In announcing his candidacy, de Blasio, 58, seeks to claim a role on the national stage that has eluded him as mayor of the biggest U.S. city.
When he took office in 2014, de Blasio seemed briefly poised to become a leading voice for an emerging left wing of the Democratic Party. His central message then and now is fighting income inequality, a theme he hit in the video announcing his candidacy.
"There's plenty of money in this world. There's plenty of money in this country. It's just in the wrong hands," he said.
Liberal enthusiasm faded during his first term, partly because of political missteps at home and the emergence of bigger names elsewhere. He could face obstacles trying to distinguish himself in a crowded field.
After his appearance at the Statue of Liberty, for a ceremony opening a new museum, de Blasio planned to travel to Iowa to campaign Friday, then fly to South Carolina for events Saturday and early Sunday.
De Blasio has drawn small audiences so far in visits to early primary states including New Hampshire, where just six attendees showed up for a mental health discussion.

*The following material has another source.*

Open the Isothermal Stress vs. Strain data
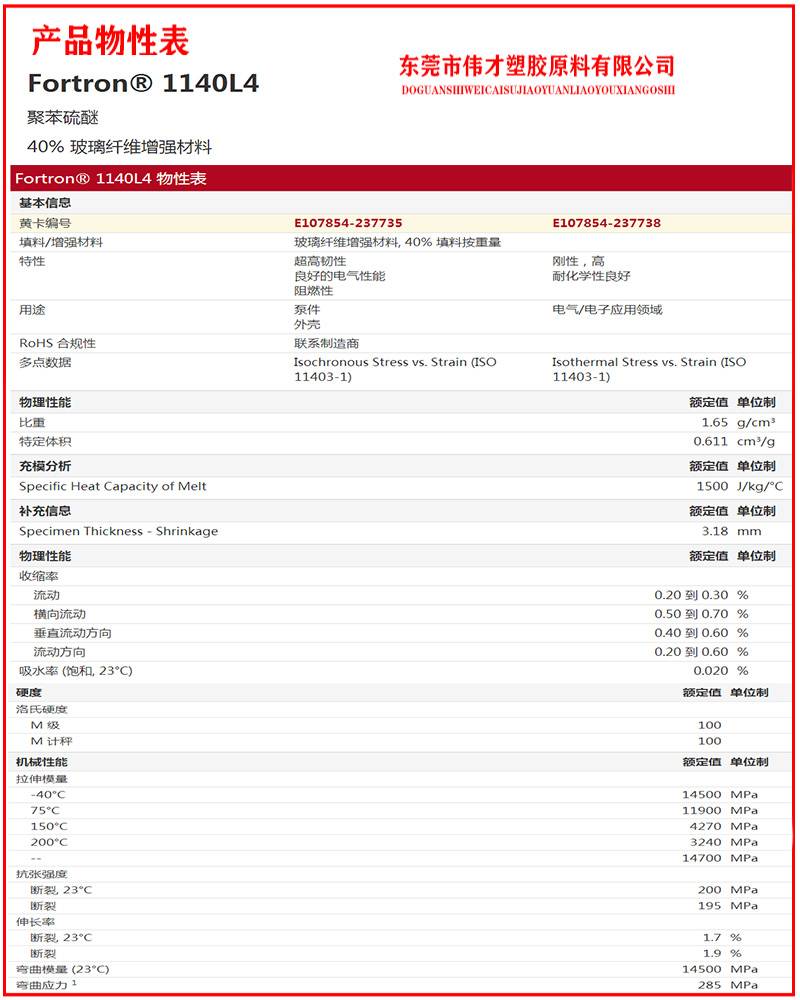Image resolution: width=800 pixels, height=1000 pixels. click(x=648, y=369)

A recent Quinnipiac University poll found 76% of New York City voters say they believe he shouldn't run. And de Blasio's hometown press has, so far, delighted in disparaging his presidential hopes.
The New York Post on Thursday greeted his candidacy with a front-page photo of people laughing.
"De Blasio for President? 'Nah,'" read one recent New York Times headline.
"Who hasn't told Bill de Blasio that he shouldn't run for president?" asked New York Magazine.
Local criticism has focused less on his policies than his reputation for stumbles, like showing up late to a memorial for plane crash victims, getting into a feud with the state's Democratic governor and dropping a groundhog during a Groundhog Day celebration.
Earlier this week, de Blasio held a news conference in the lobby of Trump Tower to blame the skyscraper for contributing to air pollution, but the event turned comical as Trump supporters heckled the mayor, who had to shout to make himself heard.
De Blasio, though, has remained undaunted and says he has a message that can resonate with the American public.
"I think the key thing is that working people want to see change in this country. And I honestly believe that cuts across the regional realities, ethnic realities, even people's political identification," he said at an afternoon news conference. "One thing that truly unifies people is they want fairness. And a lot of Americans believe this is not a fair country right now."
Asked about the Quinnipiac poll, de Blasio laughed and pointed out that those same voters had elected him to office twice.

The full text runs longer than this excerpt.